Buxbaum raises a total of about 1,200 acres of crops — sugar beets, malt barley and spring wheat. His farm has been investing in purchasing land they’d been renting, so he is sticking to flood irrigation, which requires more labor than sprinkler systems.

He says he needs help moving irrigation pipe, although rains came through June to make for a relatively easy season.

The trainees will do some of the combining, which could start by the first week of August.

“They’ll be involved in everything,” he says. “During sugar beet harvest they’ll drive the trucks. With the Bakken oil deal, it’s very difficult to find employees for harvest. That’s one nice thing about having three workers on your farm. You’ve got three trucks you’re taking care of.”

Irrigation season

The irrigation season was just starting in early July when Agweek stopped by. Buxbaum has about 14 sugar beet fields this year, averaging 20 acres on his farm. Some of the fields are irrigated up to five times until September, while other fields might be irrigated twice, depending on the type of soil.

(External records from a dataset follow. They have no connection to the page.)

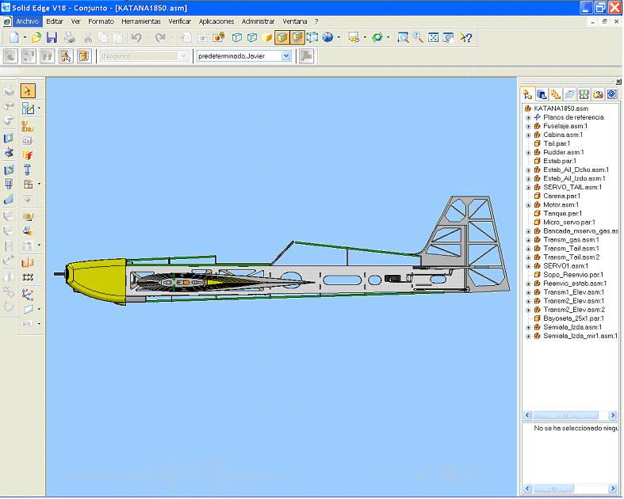Click the horizontal scrollbar under the assembly tree

click(569, 415)
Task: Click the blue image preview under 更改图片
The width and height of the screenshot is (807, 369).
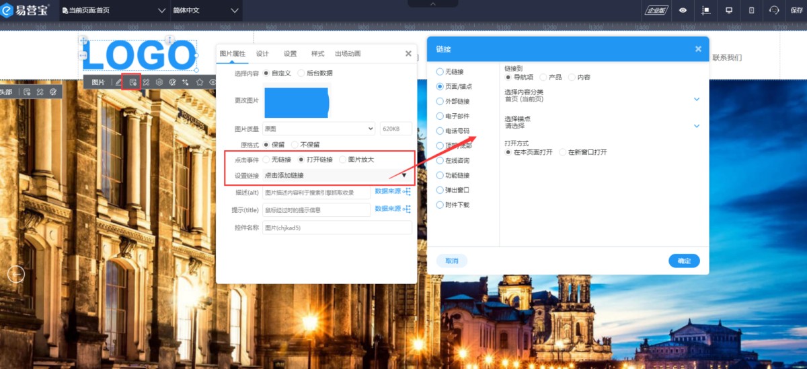Action: pyautogui.click(x=296, y=102)
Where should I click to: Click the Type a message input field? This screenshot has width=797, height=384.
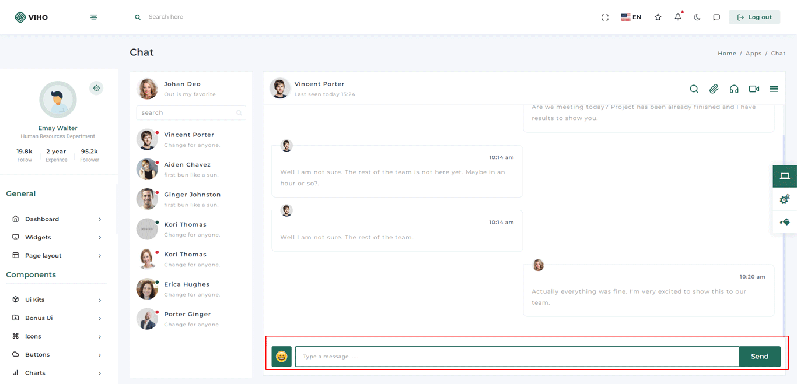pos(516,357)
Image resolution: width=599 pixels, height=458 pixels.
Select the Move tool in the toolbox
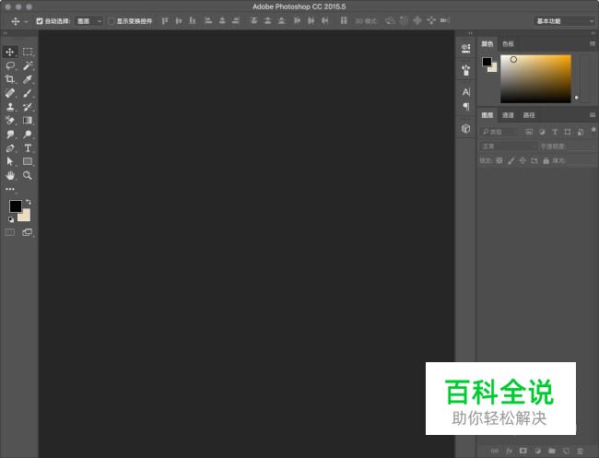click(10, 53)
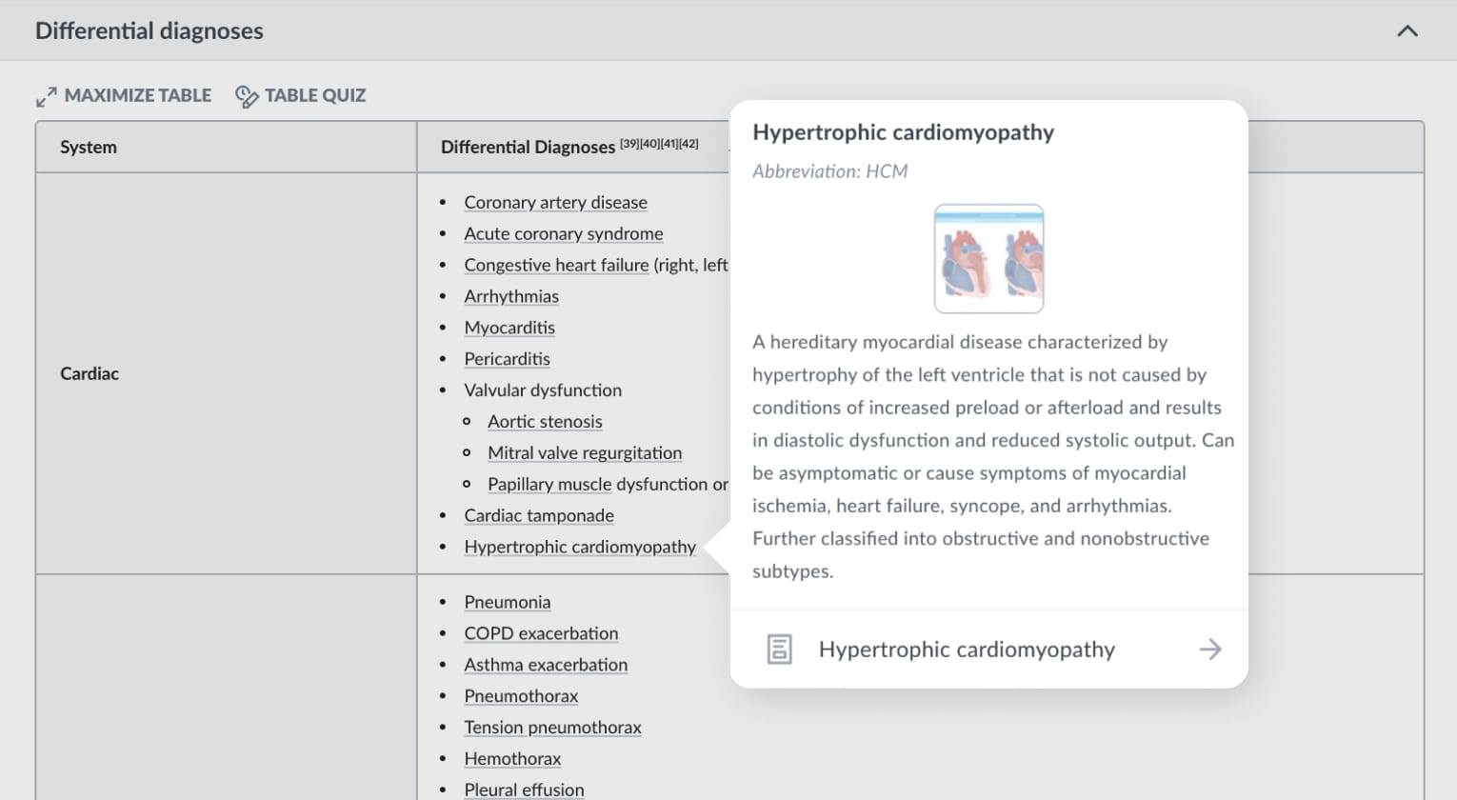Viewport: 1457px width, 800px height.
Task: Click the article icon beside Hypertrophic cardiomyopathy footer
Action: pos(781,649)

During the heavy irrigation season, his crews might be irrigating six to 10 fields at a time. Trained crews can change a field in 15 minutes. It takes two hours to change all of the fields, and that’s done two to three times a day. It’s a lot of work, but also an experience, say two of the trainees.

Daniel Sitaru, 24, of Romania, finished university agricultural studies and came to Sidney on March 15. Back in Romania, his father farms and administers 5,000 acres, employs 30 people and grows corn, wheat, barley, canola and sunflowers. Fifteen are field workers and the rest are accountants.

“My father doesn’t want to fire them — yet,” Sitaru says, smiling. “In my region, we don’t have sugar beets. I came to have a life experience and to have a good start of my agricultural career. No one required me to do it. This was my choice.”

Victor Mazutti, 23, is from central Mexico, near Mexico City. His family milks 180 cows and raises feed crops, including corn, alfalfa, barley, oats and grass. He is a student in a state university of Mexico State in Zumpango.

Mazutti initially came to the Lee Settingsgard farm in Edmore, N.D., but because of excessive rains and prevented-planting acres, there wouldn’t be enough work, so he was reassigned to Buxbaum in Sidney.

“This is my last semester of the school,” Mazutti says. “I had to do professional practices in my university, so I decided to come here to have a better experience in a foreign country, and a life experience, too, with a foreign culture.”

Buxbaum thinks that if the labor situation remains tight, more farmers might consider the foreign trainee programs.

“But it’s something that needs to fit into your operation. If you don’t have much family, find help somewhere. Hopefully, we’re training them, teaching them something they want to learn.”